───── Record extracts ─────

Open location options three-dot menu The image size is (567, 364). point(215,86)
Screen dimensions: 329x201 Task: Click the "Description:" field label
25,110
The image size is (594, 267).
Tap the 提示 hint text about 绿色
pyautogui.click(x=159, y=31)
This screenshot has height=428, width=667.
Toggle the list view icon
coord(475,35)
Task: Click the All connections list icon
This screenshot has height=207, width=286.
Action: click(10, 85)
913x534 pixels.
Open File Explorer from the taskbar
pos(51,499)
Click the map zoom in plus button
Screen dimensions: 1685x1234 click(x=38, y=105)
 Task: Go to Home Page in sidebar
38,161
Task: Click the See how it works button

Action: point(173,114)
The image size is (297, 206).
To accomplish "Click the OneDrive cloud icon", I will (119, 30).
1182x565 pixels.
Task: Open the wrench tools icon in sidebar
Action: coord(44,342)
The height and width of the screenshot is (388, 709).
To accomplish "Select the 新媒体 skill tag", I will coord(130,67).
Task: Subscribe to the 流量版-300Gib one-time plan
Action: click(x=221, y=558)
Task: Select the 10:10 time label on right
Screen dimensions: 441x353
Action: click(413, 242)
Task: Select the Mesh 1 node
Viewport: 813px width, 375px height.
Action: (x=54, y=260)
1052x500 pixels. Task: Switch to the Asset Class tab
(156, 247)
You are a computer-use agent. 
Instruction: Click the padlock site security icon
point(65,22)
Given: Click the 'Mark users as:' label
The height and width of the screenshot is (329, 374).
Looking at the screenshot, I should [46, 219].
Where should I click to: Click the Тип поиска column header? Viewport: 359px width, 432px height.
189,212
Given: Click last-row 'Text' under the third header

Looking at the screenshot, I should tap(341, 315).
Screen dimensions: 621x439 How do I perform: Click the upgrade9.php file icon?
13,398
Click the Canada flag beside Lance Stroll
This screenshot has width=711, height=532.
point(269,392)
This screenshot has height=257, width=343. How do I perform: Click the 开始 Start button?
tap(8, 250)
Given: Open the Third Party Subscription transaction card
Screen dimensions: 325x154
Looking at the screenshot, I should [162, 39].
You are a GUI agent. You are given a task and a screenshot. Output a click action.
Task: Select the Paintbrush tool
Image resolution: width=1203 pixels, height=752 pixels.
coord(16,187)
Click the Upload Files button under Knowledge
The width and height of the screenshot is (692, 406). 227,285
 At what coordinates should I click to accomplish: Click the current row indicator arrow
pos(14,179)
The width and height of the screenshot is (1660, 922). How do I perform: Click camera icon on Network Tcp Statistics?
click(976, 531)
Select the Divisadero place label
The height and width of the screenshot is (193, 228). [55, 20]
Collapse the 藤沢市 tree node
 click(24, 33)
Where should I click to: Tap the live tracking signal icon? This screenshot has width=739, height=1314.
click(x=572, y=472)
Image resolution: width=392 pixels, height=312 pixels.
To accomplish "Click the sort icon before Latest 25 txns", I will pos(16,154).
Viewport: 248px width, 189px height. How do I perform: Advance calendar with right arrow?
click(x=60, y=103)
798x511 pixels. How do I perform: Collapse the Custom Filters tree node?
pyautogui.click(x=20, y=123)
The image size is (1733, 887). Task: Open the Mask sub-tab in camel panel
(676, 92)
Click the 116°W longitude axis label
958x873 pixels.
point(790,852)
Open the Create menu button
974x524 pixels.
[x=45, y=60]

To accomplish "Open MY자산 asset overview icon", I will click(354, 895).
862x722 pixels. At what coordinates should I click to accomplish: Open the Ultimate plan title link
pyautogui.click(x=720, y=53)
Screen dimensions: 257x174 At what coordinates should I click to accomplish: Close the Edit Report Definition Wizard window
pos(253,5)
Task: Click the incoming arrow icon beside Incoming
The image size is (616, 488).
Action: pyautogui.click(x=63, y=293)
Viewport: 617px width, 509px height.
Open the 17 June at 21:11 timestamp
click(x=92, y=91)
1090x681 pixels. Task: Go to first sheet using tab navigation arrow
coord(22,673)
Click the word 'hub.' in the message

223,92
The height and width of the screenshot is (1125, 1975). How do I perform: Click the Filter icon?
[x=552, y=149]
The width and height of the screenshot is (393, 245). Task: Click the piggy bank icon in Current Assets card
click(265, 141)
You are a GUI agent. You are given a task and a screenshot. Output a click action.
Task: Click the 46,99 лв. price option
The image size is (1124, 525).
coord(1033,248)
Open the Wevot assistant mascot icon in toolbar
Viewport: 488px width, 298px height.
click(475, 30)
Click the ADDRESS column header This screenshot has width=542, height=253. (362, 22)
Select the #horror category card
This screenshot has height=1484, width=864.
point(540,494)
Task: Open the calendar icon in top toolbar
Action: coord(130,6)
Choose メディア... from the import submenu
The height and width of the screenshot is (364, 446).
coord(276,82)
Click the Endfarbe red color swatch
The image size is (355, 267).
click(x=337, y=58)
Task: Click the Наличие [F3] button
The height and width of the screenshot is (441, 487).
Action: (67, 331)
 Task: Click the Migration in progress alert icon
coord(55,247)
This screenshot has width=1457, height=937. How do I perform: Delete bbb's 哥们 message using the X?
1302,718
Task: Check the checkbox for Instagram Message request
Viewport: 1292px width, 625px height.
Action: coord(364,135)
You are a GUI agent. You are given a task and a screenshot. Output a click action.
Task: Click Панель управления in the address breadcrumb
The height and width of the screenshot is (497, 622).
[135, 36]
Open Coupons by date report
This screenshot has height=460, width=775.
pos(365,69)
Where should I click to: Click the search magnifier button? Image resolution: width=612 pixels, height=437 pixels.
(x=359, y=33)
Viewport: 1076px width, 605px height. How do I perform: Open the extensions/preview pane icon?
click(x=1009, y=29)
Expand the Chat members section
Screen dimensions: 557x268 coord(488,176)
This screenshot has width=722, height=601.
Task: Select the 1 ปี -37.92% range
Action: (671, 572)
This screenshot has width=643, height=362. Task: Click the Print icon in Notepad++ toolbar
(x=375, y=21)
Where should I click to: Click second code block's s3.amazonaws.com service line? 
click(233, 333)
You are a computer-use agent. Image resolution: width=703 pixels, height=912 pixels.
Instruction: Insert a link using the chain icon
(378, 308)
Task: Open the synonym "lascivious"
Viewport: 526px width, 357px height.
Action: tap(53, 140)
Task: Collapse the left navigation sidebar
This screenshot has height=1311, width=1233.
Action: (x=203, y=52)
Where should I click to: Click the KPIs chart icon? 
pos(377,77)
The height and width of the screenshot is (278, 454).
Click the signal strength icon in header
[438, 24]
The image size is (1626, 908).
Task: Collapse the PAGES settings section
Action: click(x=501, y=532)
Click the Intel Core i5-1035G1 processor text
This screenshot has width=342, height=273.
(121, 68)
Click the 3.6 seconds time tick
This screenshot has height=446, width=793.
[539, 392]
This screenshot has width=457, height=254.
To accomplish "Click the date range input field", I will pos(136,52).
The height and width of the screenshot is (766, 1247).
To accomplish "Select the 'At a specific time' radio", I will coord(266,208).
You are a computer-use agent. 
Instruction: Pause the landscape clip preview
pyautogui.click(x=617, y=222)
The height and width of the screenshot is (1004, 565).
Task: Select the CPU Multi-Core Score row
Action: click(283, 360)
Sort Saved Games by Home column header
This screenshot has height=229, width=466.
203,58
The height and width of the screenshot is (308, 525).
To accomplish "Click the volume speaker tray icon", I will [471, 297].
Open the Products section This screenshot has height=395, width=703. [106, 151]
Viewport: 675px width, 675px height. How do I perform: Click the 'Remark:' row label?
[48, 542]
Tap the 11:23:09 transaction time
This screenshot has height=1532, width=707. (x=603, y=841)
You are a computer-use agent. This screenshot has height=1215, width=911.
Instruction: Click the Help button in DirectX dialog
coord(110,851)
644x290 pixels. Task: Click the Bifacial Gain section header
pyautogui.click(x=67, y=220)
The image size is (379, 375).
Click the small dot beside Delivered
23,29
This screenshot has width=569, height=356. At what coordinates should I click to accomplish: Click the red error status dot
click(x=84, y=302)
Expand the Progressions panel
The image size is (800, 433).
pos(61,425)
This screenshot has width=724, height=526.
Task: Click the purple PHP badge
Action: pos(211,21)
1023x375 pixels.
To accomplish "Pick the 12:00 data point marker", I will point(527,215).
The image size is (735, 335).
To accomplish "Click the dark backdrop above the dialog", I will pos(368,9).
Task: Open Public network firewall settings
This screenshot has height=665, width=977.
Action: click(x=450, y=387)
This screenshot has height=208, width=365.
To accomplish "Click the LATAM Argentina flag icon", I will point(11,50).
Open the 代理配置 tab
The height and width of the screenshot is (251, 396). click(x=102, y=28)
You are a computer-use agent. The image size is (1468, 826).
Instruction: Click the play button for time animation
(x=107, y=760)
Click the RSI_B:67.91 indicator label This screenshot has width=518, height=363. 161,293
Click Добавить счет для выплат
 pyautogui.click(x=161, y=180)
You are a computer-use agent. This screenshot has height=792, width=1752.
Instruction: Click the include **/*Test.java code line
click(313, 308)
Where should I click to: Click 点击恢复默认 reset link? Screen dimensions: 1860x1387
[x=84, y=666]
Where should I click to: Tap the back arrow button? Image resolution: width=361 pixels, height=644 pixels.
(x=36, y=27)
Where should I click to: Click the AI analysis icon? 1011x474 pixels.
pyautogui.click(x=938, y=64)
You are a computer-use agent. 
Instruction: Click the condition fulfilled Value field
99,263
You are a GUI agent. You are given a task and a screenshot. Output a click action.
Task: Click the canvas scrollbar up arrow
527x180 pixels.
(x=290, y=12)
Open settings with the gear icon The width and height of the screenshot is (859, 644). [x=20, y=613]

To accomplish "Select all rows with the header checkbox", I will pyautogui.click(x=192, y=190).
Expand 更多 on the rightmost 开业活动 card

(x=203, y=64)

─────

> [The request]: Extract every line of the records above that contains the word "coordinates", matching case exactly.

> [Solved exercise]:
 At what coordinates should I click to accomplish: Click the current row indicator arrow
862x722 pixels. At what coordinates should I click to accomplish: Open the Ultimate plan title link
Screen dimensions: 257x174 At what coordinates should I click to accomplish: Close the Edit Report Definition Wizard window
This screenshot has width=569, height=356. At what coordinates should I click to accomplish: Click the red error status dot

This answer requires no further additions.